#### ENTRIES SHOWN
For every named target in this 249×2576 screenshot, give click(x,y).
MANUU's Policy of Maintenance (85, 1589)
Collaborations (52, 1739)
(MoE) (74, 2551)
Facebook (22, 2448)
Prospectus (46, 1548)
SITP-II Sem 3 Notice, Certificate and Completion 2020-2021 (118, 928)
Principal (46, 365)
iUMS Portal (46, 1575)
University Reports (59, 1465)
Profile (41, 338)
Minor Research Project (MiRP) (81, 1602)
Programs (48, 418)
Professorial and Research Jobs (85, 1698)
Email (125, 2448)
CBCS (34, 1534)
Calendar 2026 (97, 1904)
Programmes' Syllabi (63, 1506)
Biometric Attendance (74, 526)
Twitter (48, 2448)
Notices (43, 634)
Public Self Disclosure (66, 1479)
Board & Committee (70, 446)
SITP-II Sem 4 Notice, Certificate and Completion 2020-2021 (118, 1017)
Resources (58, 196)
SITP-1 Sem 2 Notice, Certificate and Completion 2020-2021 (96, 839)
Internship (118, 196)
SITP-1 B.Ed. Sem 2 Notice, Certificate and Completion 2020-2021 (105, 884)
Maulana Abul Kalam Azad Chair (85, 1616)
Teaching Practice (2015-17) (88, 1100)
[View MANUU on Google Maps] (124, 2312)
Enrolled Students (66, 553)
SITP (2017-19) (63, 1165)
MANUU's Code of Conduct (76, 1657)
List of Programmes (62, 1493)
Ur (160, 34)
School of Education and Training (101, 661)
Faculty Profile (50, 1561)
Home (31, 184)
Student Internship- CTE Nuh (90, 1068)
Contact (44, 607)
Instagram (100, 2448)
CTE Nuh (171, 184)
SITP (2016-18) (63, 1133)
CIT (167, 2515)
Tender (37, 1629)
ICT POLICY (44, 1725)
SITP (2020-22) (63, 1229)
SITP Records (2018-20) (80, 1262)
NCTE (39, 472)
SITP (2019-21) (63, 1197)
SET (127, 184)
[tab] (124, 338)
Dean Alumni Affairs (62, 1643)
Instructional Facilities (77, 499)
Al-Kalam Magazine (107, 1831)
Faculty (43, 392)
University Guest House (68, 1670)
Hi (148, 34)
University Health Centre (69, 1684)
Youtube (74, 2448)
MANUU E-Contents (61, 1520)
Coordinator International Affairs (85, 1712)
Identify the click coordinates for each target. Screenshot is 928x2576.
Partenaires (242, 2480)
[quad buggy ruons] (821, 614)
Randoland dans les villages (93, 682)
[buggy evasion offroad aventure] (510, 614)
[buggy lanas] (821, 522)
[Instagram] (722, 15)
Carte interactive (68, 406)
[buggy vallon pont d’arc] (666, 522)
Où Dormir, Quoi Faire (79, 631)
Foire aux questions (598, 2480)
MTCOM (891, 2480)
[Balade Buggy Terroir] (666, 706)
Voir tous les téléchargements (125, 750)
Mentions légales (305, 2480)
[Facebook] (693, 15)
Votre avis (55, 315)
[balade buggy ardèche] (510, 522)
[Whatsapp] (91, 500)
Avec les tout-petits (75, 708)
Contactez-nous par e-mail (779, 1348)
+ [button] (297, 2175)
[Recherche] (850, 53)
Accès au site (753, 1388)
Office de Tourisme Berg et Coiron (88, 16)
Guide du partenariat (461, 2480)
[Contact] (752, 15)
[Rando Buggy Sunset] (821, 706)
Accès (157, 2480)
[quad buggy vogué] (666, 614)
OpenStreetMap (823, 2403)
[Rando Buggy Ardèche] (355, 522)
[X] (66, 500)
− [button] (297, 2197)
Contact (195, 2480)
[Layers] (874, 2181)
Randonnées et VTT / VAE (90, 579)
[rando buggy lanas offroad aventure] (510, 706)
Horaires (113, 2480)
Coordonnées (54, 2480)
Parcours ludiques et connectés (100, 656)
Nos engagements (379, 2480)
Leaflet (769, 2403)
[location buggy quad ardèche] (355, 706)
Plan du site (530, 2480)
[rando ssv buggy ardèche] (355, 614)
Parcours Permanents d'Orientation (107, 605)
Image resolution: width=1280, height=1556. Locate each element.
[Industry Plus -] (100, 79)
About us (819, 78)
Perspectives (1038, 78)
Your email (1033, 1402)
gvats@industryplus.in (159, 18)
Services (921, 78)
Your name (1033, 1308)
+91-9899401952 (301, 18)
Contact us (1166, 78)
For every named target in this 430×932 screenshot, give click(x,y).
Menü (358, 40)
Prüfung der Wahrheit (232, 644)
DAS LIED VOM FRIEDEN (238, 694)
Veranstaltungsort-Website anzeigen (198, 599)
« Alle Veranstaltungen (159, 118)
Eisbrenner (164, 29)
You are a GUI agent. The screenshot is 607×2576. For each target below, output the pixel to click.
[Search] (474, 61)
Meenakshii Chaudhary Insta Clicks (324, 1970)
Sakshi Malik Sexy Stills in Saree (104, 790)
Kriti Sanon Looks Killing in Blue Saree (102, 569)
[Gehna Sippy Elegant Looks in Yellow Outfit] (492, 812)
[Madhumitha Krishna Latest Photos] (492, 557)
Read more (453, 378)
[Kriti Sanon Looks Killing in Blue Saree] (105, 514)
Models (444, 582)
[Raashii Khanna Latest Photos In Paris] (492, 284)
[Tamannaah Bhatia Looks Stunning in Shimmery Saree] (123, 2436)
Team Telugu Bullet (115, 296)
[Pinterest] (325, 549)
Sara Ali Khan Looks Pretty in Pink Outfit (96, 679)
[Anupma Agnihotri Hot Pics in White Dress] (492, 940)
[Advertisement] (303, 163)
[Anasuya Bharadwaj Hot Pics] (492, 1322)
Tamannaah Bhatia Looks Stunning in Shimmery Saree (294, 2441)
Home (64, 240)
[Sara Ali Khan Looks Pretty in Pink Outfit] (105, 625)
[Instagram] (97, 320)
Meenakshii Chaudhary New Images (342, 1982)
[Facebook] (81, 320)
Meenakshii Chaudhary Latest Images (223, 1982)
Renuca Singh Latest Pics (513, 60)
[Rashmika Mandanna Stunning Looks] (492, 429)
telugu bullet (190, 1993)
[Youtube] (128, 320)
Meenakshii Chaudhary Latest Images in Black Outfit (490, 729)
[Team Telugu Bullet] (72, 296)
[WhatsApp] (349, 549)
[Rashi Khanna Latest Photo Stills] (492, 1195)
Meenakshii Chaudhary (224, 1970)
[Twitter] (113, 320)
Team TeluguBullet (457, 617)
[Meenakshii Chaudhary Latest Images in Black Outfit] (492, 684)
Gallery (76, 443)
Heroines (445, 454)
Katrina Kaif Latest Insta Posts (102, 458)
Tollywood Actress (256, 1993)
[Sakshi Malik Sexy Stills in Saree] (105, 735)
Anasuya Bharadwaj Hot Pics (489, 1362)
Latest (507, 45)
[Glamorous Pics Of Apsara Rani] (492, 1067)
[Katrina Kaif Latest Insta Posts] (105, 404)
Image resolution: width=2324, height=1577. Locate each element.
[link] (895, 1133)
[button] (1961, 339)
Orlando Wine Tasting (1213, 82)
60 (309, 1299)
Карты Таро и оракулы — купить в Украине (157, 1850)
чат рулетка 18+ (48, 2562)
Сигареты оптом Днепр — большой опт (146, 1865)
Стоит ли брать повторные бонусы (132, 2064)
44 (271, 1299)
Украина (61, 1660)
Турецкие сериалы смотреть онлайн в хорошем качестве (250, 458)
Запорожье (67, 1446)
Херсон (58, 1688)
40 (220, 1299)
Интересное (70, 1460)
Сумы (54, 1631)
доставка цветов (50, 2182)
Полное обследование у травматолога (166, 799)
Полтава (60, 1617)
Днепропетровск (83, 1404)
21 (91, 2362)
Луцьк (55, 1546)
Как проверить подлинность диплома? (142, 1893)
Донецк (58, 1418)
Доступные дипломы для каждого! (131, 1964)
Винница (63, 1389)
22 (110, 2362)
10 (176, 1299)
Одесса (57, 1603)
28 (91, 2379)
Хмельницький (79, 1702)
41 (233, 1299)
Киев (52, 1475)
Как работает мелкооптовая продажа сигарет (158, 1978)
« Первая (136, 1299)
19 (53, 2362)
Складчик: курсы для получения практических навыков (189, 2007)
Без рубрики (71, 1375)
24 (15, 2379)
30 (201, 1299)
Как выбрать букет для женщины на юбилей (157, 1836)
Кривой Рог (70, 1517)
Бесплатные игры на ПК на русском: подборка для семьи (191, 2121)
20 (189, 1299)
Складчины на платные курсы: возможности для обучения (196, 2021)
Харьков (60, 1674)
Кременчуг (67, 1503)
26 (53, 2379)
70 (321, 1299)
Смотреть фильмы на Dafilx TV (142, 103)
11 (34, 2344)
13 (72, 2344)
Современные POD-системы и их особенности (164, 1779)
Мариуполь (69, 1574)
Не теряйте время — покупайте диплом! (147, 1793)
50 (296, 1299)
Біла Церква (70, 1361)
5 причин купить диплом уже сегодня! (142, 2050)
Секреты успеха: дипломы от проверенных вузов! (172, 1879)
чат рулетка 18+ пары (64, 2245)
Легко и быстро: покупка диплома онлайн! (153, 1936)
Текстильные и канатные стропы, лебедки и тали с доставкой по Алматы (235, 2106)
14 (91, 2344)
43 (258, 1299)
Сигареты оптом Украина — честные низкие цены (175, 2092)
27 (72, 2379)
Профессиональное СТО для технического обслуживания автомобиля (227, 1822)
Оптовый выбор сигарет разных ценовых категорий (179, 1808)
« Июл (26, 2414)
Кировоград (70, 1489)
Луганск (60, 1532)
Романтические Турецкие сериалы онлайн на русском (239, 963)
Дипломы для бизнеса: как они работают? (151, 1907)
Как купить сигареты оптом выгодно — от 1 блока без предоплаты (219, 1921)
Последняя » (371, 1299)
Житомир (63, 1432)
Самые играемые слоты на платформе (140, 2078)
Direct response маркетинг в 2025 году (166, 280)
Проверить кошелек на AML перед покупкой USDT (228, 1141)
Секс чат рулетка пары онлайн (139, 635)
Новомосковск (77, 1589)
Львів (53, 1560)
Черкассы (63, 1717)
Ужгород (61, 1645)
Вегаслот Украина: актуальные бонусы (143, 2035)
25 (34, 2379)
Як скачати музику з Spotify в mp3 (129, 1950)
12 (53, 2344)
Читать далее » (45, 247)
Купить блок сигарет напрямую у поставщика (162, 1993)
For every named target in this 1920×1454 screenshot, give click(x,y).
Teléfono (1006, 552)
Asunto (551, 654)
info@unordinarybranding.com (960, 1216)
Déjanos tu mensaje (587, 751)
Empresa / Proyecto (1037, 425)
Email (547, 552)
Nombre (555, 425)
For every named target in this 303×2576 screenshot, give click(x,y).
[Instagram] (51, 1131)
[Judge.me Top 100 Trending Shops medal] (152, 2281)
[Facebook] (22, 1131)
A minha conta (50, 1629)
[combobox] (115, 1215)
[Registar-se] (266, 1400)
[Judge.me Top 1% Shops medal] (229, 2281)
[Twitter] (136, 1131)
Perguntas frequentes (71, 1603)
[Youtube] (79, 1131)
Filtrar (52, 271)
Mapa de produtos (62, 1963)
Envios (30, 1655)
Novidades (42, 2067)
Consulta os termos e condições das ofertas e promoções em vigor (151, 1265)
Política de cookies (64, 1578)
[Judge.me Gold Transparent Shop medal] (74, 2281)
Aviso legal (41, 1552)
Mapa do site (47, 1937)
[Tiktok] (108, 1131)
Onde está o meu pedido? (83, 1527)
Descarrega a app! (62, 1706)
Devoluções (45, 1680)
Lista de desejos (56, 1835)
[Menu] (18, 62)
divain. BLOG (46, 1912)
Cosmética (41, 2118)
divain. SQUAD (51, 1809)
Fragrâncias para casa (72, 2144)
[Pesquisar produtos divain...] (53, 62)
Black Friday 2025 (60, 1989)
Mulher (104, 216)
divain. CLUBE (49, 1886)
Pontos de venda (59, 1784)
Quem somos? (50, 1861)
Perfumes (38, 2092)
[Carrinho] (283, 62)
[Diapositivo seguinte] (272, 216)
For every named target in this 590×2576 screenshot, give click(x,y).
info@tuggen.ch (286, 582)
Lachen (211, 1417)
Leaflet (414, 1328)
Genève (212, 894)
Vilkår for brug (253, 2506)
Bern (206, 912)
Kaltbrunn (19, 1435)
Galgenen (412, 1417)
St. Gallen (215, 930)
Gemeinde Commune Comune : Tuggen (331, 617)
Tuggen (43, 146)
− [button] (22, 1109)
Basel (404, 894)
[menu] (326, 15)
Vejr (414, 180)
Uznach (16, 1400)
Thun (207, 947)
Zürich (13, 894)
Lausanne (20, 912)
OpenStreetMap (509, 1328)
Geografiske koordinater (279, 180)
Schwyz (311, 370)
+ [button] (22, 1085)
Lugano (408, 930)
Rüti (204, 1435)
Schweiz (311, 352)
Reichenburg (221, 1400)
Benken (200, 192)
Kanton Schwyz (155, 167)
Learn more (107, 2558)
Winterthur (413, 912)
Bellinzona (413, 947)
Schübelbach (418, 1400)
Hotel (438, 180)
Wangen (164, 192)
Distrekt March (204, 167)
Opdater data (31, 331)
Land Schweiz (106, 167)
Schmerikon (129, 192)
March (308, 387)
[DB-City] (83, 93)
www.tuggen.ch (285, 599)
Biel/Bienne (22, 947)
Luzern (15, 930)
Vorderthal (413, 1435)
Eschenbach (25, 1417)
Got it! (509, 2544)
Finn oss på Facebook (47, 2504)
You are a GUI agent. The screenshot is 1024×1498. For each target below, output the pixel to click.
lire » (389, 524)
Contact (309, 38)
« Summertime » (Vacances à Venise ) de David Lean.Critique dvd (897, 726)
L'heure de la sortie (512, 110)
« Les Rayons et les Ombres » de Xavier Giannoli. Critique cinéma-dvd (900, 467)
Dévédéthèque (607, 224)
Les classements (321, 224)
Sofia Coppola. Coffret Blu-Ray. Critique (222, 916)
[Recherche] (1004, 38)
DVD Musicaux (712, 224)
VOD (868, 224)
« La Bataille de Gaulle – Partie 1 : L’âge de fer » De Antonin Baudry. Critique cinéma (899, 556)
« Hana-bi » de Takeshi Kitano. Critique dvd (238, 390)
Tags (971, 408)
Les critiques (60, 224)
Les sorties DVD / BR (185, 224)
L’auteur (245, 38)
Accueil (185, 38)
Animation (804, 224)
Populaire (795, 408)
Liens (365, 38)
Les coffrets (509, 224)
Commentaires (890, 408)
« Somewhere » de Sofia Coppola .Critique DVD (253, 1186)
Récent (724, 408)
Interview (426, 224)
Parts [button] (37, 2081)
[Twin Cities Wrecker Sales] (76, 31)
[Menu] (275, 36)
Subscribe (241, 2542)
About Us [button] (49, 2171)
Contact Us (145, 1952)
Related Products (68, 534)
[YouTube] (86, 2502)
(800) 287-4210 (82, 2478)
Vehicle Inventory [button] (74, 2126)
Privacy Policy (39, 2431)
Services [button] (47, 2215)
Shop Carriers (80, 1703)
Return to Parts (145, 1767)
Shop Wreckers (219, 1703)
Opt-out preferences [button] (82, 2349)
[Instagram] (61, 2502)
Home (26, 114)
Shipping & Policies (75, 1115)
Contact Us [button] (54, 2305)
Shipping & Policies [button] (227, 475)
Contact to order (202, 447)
########
_EXERCISE REQUIREMENTS:_ What number of lines above include the string "Images"? State it and nothing else.

_ANSWER SECTION:_ 4